_DESAFIO A_
Copie de novo, sem mudar nada, as linhas dos registros que vão da linha com "The width and height of the screenshot is (1148, 622)." até a linha com "Action: 1672,33".

::: TEXTO SELECIONADO :::

*Por Pedro Vals Feu Rosa
Pedro Vals Feu Rosa |
Há
um ano era instalada, no Tribunal de Justiça, a Comissão de Combate à Tortura.
Iniciativa inédita no Brasil, nos moldes como concebida, funciona com a
participação do Poder Judiciário, do Poder Executivo, do Ministério Público, da
OAB, do Conselho Estadual de Direitos Humanos e da Defensoria Pública.
Esta
Comissão tem sido atuante. Ao longo de seu primeiro ano de funcionamento não
foram poucas as inspeções feitas em presídios - seja preventivamente, seja por
conta de denúncias recebidas.
Mas
nós fomos além. Em parceria com o próprio Sindicato dos Agentes do Sistema
Penitenciário do Espírito Santo implantamos outra iniciativa inédita em nível
nacional, e talvez mesmo mundial: o “torturômetro”.
Trata-se
de um instrumento que permite lançar algumas luzes sobre a realidade, ao tornar
público o número de denúncias envolvendo tortura - e realço apenas serem
admitidas aquelas revestidas de um mínimo de plausibilidade. Leia mais
Todo
este esforço conjunto, de Poderes e Instituições, não buscou, em momento algum,
“passar a mão na cabeça de bandidos” - apenas procuramos banir de nossas
prisões a prática covarde e bárbara da tortura.
O
nosso credo é o de que quem comete crimes tem que ser punido. Que fique preso.
Que seja submetido à disciplina das prisões. Eis aí o óbvio.
Mas
daí a amontoar presos sobre um piso molhado para submetê-los a choques
elétricos vai longa distância - a mesma que separa a civilização da barbárie.

:::

_DESAFIO B_
Escreva de novo o trecho do texto sobre a Comissão de Combate à Tortura que vai de "Iniciativa inédita no" até "da Defensoria Pública.", trocando "OAB" por "Ordem dos Advogados do Brasil".

::: REGISTROS :::

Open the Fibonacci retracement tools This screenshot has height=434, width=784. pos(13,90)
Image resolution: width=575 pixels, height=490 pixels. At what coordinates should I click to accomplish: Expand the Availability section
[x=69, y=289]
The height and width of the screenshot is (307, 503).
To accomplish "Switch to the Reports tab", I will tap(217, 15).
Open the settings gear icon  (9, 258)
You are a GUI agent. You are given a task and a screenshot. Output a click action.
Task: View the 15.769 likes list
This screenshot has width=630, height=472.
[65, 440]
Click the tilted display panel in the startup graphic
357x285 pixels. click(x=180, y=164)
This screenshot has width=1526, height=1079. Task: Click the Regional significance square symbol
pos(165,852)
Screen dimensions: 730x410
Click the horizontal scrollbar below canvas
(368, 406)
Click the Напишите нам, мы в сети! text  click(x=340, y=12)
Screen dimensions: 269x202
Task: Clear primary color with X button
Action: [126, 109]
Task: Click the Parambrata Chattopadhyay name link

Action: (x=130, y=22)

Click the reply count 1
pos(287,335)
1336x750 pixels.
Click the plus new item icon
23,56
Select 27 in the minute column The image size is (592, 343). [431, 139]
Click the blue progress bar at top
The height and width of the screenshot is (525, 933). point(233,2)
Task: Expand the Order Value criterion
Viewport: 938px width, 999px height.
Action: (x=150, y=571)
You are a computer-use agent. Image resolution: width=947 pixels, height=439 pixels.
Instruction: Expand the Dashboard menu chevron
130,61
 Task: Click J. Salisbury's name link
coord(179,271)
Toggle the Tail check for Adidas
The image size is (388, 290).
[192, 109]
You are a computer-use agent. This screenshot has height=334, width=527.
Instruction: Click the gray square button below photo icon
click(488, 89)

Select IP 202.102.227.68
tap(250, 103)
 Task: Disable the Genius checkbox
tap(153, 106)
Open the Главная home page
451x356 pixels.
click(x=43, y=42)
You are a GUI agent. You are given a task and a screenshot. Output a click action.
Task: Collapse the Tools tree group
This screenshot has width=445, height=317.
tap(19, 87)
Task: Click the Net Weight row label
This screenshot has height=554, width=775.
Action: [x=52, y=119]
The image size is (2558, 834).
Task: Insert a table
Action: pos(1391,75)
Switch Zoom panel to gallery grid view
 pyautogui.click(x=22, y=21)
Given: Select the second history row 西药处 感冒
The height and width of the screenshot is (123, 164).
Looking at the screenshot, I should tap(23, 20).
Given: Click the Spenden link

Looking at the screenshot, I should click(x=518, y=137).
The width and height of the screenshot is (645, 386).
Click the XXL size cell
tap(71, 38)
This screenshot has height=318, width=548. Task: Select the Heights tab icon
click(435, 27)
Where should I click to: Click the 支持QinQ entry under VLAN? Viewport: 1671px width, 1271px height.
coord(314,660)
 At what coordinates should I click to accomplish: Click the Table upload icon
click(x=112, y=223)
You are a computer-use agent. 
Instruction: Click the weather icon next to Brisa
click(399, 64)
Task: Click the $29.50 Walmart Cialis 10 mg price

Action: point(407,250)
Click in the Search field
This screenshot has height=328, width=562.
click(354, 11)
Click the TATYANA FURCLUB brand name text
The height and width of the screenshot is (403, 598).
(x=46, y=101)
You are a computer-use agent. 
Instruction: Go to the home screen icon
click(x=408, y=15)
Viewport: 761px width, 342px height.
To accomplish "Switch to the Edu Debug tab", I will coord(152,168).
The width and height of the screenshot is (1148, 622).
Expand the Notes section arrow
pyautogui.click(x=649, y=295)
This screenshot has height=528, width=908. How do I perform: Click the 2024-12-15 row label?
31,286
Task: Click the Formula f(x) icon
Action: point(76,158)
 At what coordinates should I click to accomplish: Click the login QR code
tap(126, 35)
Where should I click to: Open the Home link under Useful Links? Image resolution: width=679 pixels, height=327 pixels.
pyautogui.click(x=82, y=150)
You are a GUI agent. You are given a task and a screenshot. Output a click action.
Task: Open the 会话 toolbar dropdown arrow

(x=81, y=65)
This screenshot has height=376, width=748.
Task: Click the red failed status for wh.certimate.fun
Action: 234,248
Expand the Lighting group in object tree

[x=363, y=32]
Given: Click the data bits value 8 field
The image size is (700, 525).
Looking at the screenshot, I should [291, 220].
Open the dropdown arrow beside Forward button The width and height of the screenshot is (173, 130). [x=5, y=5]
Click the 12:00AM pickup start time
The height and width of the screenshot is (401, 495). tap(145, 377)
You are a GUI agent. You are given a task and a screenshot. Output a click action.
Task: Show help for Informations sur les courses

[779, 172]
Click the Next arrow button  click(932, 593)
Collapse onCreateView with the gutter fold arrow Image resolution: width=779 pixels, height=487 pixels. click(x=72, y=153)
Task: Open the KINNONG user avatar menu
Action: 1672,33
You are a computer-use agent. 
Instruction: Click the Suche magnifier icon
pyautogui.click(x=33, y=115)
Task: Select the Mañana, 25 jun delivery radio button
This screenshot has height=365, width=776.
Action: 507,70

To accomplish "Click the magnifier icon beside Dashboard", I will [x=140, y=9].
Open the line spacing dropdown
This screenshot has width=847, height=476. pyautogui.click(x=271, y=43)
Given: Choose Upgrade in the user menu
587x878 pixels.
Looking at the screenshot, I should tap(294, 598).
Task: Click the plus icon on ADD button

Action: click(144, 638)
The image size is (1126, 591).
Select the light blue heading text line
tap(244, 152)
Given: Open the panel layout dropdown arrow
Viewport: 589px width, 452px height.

:::

_RESPOSTA COMPLETA A_
The width and height of the screenshot is (1148, 622).
Expand the Notes section arrow
pyautogui.click(x=649, y=295)
This screenshot has height=528, width=908. How do I perform: Click the 2024-12-15 row label?
31,286
Task: Click the Formula f(x) icon
Action: point(76,158)
 At what coordinates should I click to accomplish: Click the login QR code
tap(126, 35)
Where should I click to: Open the Home link under Useful Links? Image resolution: width=679 pixels, height=327 pixels.
pyautogui.click(x=82, y=150)
You are a GUI agent. You are given a task and a screenshot. Output a click action.
Task: Open the 会话 toolbar dropdown arrow

(x=81, y=65)
This screenshot has height=376, width=748.
Task: Click the red failed status for wh.certimate.fun
Action: 234,248
Expand the Lighting group in object tree

[x=363, y=32]
Given: Click the data bits value 8 field
The image size is (700, 525).
Looking at the screenshot, I should [291, 220].
Open the dropdown arrow beside Forward button The width and height of the screenshot is (173, 130). [x=5, y=5]
Click the 12:00AM pickup start time
The height and width of the screenshot is (401, 495). tap(145, 377)
You are a GUI agent. You are given a task and a screenshot. Output a click action.
Task: Show help for Informations sur les courses

[779, 172]
Click the Next arrow button  click(932, 593)
Collapse onCreateView with the gutter fold arrow Image resolution: width=779 pixels, height=487 pixels. click(x=72, y=153)
Task: Open the KINNONG user avatar menu
Action: 1672,33

_RESPOSTA COMPLETA B_
Iniciativa inédita no Brasil, nos moldes como concebida, funciona com a
participação do Poder Judiciário, do Poder Executivo, do Ministério Público, da
Ordem dos Advogados do Brasil, do Conselho Estadual de Direitos Humanos e da Defensoria Pública.